Remove unused Android resources to reduce APK size

I’ve been programming Android applications for 2.5 years. I mainly work on the KeepSafe Hide pictures app but I also built our Hide SMS app and some other small private projects.

Over time, one problem I keep running into over and over again is dealing with resource bloat — which happens when you keep adding new resources but there’s no good way to remove the ones that are no longer in use. In a typical web project, resource bloat doesn’t really affect performance because the browser will only load what’s needed. On mobile, however, it’s a real problem because space is much more of a commodity, and all of your unused resources will end up getting shipped to the user.
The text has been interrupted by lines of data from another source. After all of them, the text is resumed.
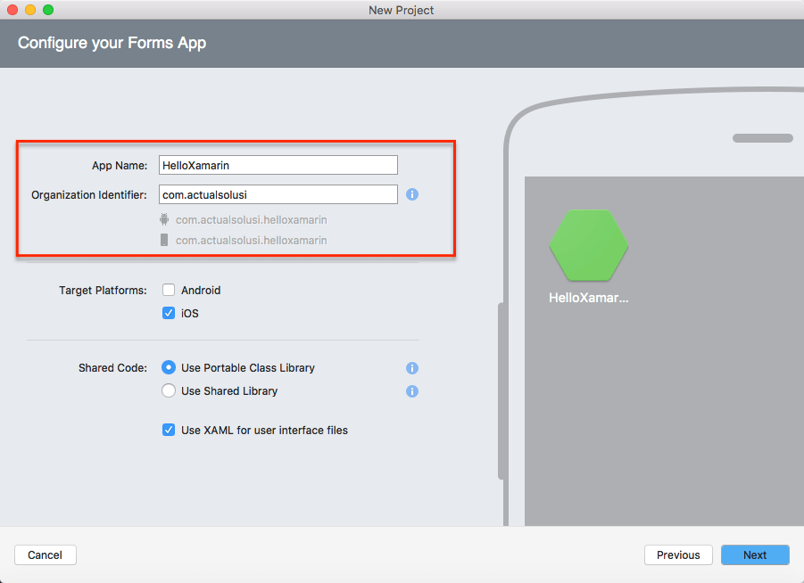
Task: Click info icon next to Portable Class Library
Action: point(412,368)
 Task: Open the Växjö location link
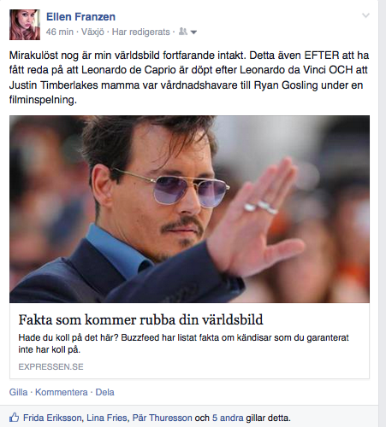92,32
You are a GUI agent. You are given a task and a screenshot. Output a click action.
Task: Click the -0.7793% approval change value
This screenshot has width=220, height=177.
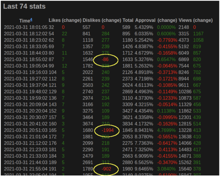coord(167,38)
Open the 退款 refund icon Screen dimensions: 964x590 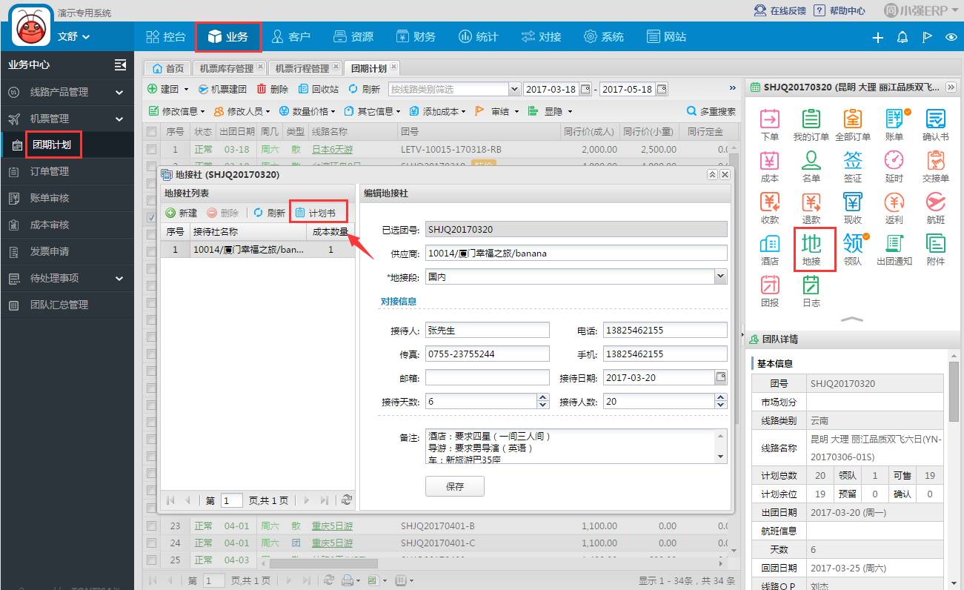(x=811, y=208)
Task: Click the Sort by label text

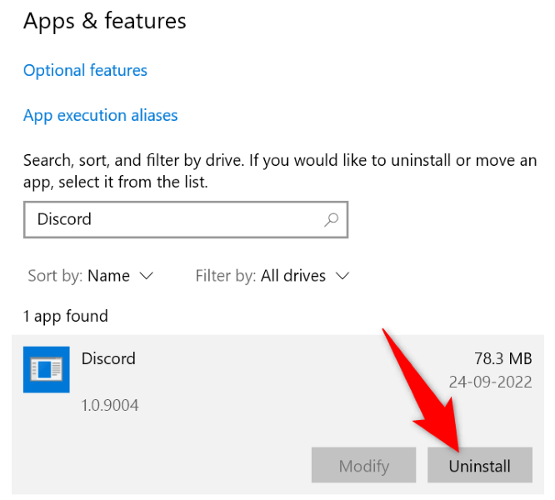Action: [x=53, y=275]
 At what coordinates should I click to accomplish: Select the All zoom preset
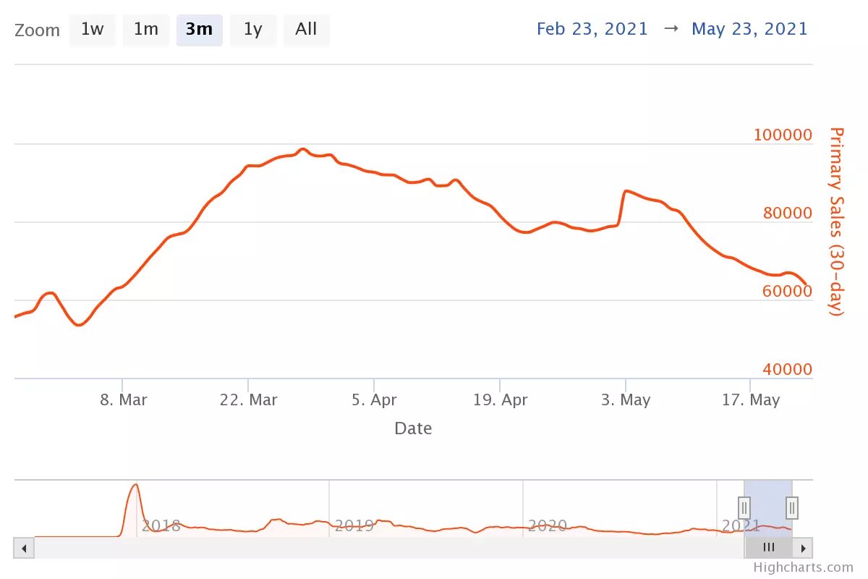[x=306, y=30]
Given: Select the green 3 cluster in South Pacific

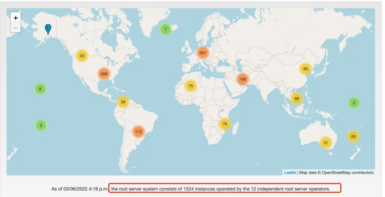Looking at the screenshot, I should click(41, 125).
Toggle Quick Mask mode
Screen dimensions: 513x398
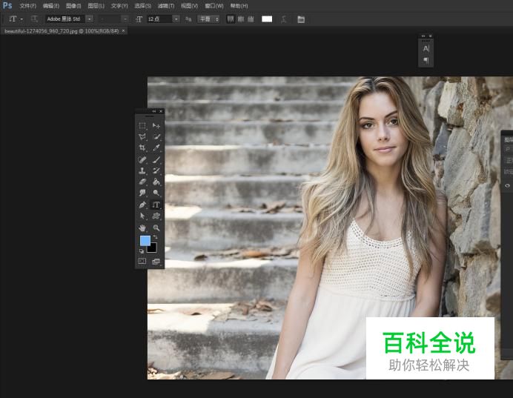tap(142, 261)
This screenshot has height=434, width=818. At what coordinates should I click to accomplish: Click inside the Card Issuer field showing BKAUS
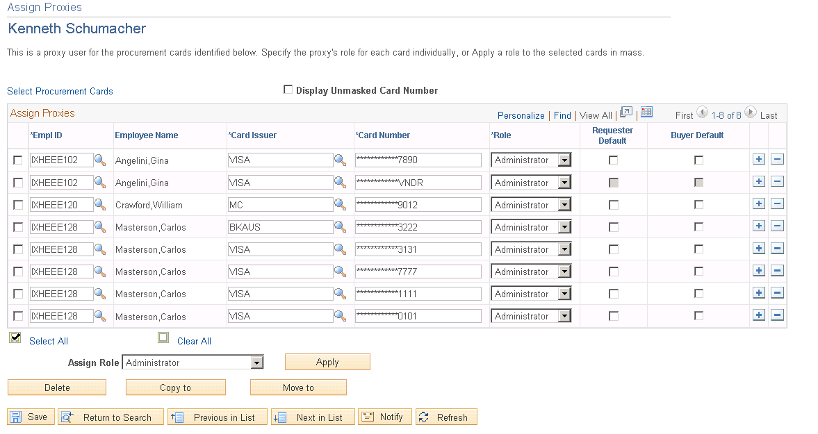(278, 226)
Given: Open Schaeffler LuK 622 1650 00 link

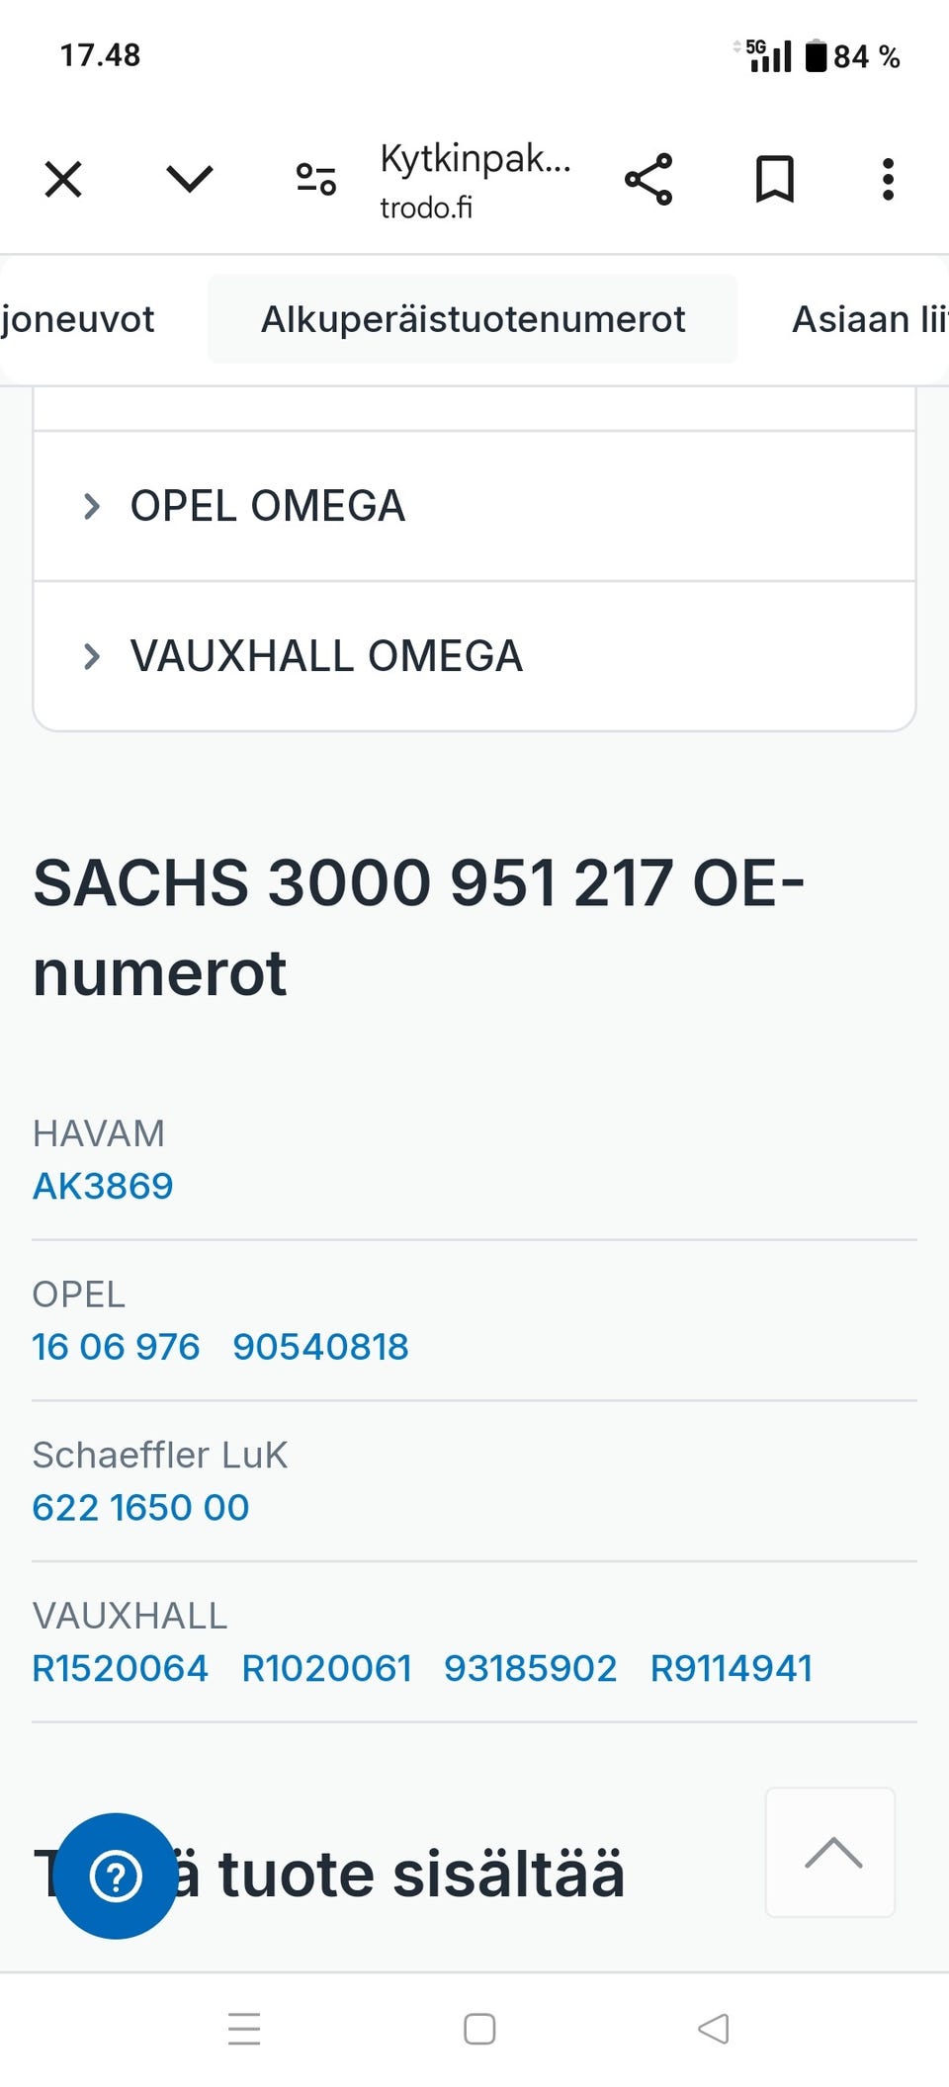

To fix this, I wrote a small tool called android-resource-remover that pinpoints unused resources and removes them from your codebase.

The problem

In Android, resources are everything. Your layout XML files define your views, images, strings, colors, dimensions, animations, and so on. Different screen densities across different devices make you store every image in 4-5 different resolutions with the same name in different folders. In cases with graphical buttons, you need to provide a different image for different button states and then wire it all up in an additional XML in your drawable folder. This makes it easy to have one button in 11 different files. The same goes for strings; e.g. our app is translated into 10 different languages. Adding a new string to the app will introduce a new <string> tag in 10 different XML files.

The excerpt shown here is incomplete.